Behavioral economics’ impact is primarily felt in retirement plan participation and administration, something famed University of Chicago professor Richard Thaler routinely trumpets. Word arrived Monday that Thaler has won the 2017 Nobel Prize in economics. One of the first scholars to specifically identify and understand the role default options play in successful outcomes, Thaler graced the pages of 401(k) Specialist in our inaugural issue in 2015, an interview we reprint in its entirety here.
University of Chicago behavioral economist Richard Thaler turns his keen eye to football, the faculty lounge and 401ks in his latest book, Misbehaving: The Story of Behavioral Economics. Recounting how behavioral economics went from cute fad to critical thinking, this latest work follows on the wildly successful Nudge: Improving Decisions on Health, Wealth, and Happiness. Thaler sat with 401(k) Specialist for a thorough discussion of the biases that blind us.
Q: Is too much choice a bad thing, is simple “better” or has your research found a happy medium, particularly with the number of 401k investment choices?
A: Too much choice can be a bad thing. It can lead to poor portfolios and delay enrollment, especially if enrollment is not automatic. That is why it is so important to have a well-designed default option. Most employees will take the default, and will do better as a result.
Q: A paper by Eric Johnson and Dan Goldstein finds that two particular European countries have a vastly different percentage of their citizens registered to be organ donors simply because one is opt-in while the other is opt-out. Are we as humans lazy and always looking for the path of least resistance, or is there something more at play psychologically?

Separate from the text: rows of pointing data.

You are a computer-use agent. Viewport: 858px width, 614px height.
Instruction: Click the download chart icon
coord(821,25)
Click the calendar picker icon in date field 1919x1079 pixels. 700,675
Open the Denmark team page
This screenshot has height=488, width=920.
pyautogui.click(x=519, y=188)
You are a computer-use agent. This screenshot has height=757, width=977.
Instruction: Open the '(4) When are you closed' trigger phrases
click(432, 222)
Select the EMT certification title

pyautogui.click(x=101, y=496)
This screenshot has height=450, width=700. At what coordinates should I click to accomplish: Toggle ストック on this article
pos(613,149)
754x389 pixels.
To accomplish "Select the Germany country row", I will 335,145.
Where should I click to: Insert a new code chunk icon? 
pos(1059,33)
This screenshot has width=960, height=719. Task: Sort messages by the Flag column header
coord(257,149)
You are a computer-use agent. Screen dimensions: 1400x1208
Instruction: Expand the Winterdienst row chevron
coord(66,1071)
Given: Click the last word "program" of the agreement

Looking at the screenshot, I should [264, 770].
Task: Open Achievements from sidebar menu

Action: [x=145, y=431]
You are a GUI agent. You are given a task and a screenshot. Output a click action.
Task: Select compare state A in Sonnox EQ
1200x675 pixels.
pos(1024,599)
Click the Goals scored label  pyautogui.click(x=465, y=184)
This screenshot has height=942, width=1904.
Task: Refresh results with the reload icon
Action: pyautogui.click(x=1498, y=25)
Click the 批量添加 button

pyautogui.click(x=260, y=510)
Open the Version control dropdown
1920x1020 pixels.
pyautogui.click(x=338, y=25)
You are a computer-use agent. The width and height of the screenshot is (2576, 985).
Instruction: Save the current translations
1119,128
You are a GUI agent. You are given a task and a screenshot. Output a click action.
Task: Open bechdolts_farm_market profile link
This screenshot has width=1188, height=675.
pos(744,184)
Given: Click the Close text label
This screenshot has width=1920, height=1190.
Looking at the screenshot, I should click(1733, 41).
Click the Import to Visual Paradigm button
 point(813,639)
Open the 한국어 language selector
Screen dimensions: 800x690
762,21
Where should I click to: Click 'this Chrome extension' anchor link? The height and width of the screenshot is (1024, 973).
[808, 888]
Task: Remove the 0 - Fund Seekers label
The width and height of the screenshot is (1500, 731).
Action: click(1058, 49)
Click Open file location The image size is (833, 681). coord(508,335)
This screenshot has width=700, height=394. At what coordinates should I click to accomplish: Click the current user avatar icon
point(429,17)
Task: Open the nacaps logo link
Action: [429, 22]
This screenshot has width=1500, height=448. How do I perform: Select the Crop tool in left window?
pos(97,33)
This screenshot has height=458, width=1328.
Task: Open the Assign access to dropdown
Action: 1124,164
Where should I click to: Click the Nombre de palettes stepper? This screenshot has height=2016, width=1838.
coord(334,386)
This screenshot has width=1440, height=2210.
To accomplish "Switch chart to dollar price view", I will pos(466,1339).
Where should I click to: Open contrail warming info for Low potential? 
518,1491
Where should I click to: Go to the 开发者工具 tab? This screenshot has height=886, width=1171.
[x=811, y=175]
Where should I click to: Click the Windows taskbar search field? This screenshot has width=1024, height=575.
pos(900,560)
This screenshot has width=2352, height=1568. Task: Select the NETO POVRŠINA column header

A: Yes, defaults are powerful. They work for lots of reasons, not just because we are lazy, although that can be the explanation in some cases. For example, we continue watching the same channel after a show we had chosen is over. One click on the remote should not be a big barrier, but it can be. In the case of 401k plans, the default can also serve as an implicit suggestion from the plan sponsor, so people may choose it for that perfectly sensible reason. That is not to say that all defaults are good ones. Some companies still pay their match in company stock, creating a default to keep increasing holdings in the company they work for. We should have learned the lesson that heavily concentrated portfolios in company stock can be dangerous after Enron, but the same problem existed at Bear Stearns.
Q: 401k auto-enrollment and auto-escalation have been a major boon to 401k participation rates. Is there something similar that policymakers should enact that they’re missing, something that could make 401ks work even better for the majority of Americans?
A: Yes, we need to make it easier for small businesses to offer a payroll-based retirement plan. The Obama administration has proposed a sensible plan but it is stalled in Congress. The state of Illinois has adopted its own plan, and I urge other states to do likewise unless Congress unexpectedly takes action. The plan would impose virtually no costs on any employer that uses a payroll servicing company such as Paychex.
Q: In Misbehaving you reference football. Can you provide a brief description of your findings in relation to NFL draft picks and the mistakes made in how they are chosen? Do the Patriots still rank No.1 in the quality of their picks?
A: Our chief finding is that the earliest picks are overvalued. Teams can and do trade picks and the first pick in the draft could (in principle) be traded for as many as five or six second-round picks, each of which could be more valuable in terms of the contribution to performance compared to their salary. Teams seem to be slowly learning part of the lesson, meaning that the offers for the first pick may have tailed off slightly, but the teams owning those picks won’t trade down because they are holding out for the previous outrageous prices. This is similar to what happens in real estate markets in a downturn. There are many for sale signs but not many sales. The Patriots do seem to understand the principles of our research better than most teams.
Q: What is hindsight bias and how does it similarly affect decisions in baseball and 401k asset allocations?
A: We all think our forecasts were better than they actually were. This is hindsight bias, or Monday-morning quarterbacking. It can hurt in sports when managers are second-guessed for decisions that were well founded but turned out badly. Good decisions should be rewarded, even if they come with an unlucky, bad outcome. Advisors and their clients can avoid disputes down the road by documenting the assumptions that went into the portfolio formation so neither side can say “I told you so” unless they really did.